Downtown S.F.’s condo market is cratering, with units selling at reduced prices

San Francisco’s listless, post-COVID restoration is hammering the downtown rental market, with house owners more and more prepared to promote at a reduction amid ongoing tech layoffs and workplace closures, in accordance with a brand new report from the actual property brokerage Compass.

Median rental gross sales costs within the better downtown and South of Market district — which incorporates Civic Middle, SoMa, Mission Bay, Yerba Buena and South Seaside — are down 16.5% from a 12 months in the past, in accordance with the report. Since December of final 12 months, the rental median gross sales worth dropped from $1.475 million to $1.23 million in these neighborhoods.

The drop within the median costs in downtown neighborhoods was double that of different components of town. Outdoors of downtown, median worth of condos dropped 7% within the final 12 months, whereas single household houses dropped 7.5%.

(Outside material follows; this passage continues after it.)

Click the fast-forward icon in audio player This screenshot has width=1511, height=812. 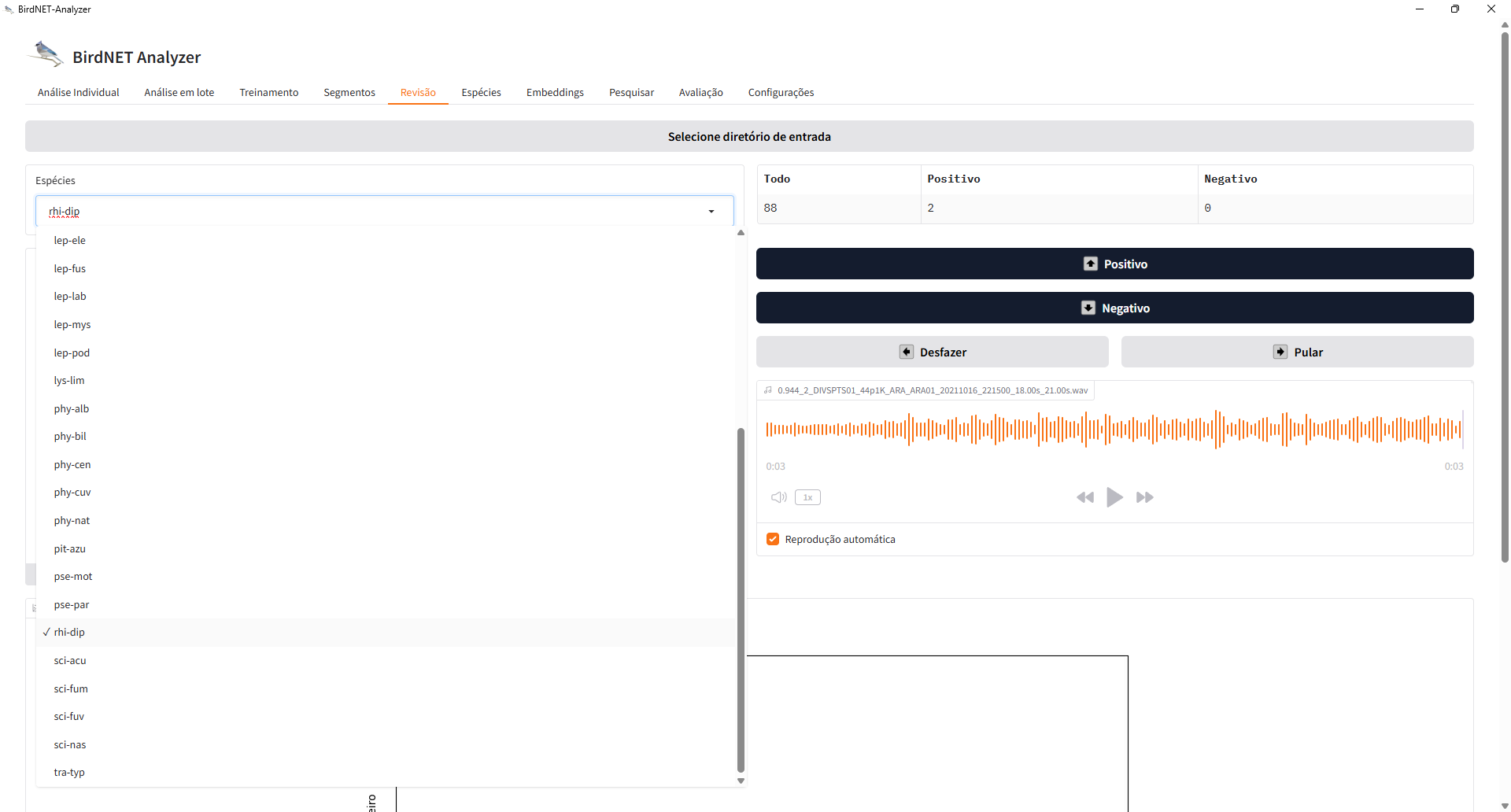(1145, 497)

Whereas actual property brokerages are usually rosy of their advertising supplies, the Compass report doesn’t sugarcoat the present scenario. It concludes that the drop in demand is being pushed by “a triple whammy of financial, demographic and quality-of-life points.”

“I knew that market phase had weakened however I didn’t notice the diploma to which issues had modified,” mentioned Patrick Carlisle, chief market analyst for Compass. “It was a bit surprising.”

The issues are each macro and micro.

On the nationwide stage you’ve got a declining inventory market, rising rates of interest and inflation. In the meantime downtown San Francisco is lagging different cities in workplace occupancy, and the dearth of foot visitors is crippling small enterprise and making the streets really feel much less secure. The highrise housing that sprouted South of Market Avenue over the past 20 years was meant to serve the a whole lot of 1000’s of employees who flooded into town every morning. With these jobs gone distant, demand for housing has waned.

“San Francisco went from being the most well liked workplace market on the earth to only in regards to the weakest,” mentioned Carlisle.

Two latest reviews of gross sales at Lumina, a two-tower luxurious complicated South of Market, present how the market has shifted, in accordance with an evaluation by Socketsite, an internet publication that tracks San Francisco actual property.

The primary includes a 1,791 sq. foot, three-bedroom, three-bath unit on the thirty second flooring of the tower at 338 Principal St. That unit offered for $3.25 million in Might of 2016 after which traded once more in August of 2019 for $3.5 million. In September of this 12 months it hit the block once more with an inventory worth of $3.15 million, earlier than lastly promoting in November for $2.68 million, a drop of 23.4% since 2019.

In the meantime a two-bedroom unit in the identical tower is being marketed at $2.6 million, which, if it sells at that worth, would symbolize a 21% lower from its 2016 worth of $3.295 million.

Whereas the present market presents a possibility for consumers, the rise of rates of interest to a 20-year excessive offsets no matter financial savings may be gained by means of the cheaper price level, Carlisle mentioned. However for consumers with money for a down cost, or these prepared to gamble that they may be capable to refinance at a decrease rate of interest down the street, there are alternatives.

“It is a nice time for consumers to barter extraordinarily aggressively,” he mentioned. “For those who see a unit you want simply ignore the asking worth and determine what you’re prepared to pay for it. There are quite a lot of sellers who simply wish to transfer on. If they can shut a deal, they may, even whether it is far under expectations.”

Realtor Kevin Birmingham of Park North Actual Property mentioned the report is in keeping with what he’s seeing across the metropolis. He simply offered one rental within the Twin Peaks space that was marketed at $695,000. It closed at $680,000. The vendor anticipated to get $800,000.

As such, many would-be sellers need to lease their models. “Itemizing are getting withdrawn and going straight onto the rental market,” Birmingham mentioned.

Gregg Lynn of Sotheby’s Worldwide Realty, who focuses on the luxurious rental market, mentioned the optimism of 2021 — when San Franciscans had been getting vaccinated and beginning to really feel snug in crowds once more — has given was to uncertainty.

Some households who purchased earlier than the pandemic anticipating to separate their time between San Francisco and wine nation or Tahoe have discovered they don’t have a lot purpose to return to town. Others purchased downtown condos to be close to their kids and grandchildren, solely to have their offspring depart town.

“A number of our shoppers will not be utilizing their condos as a lot as they thought they’d,” he mentioned.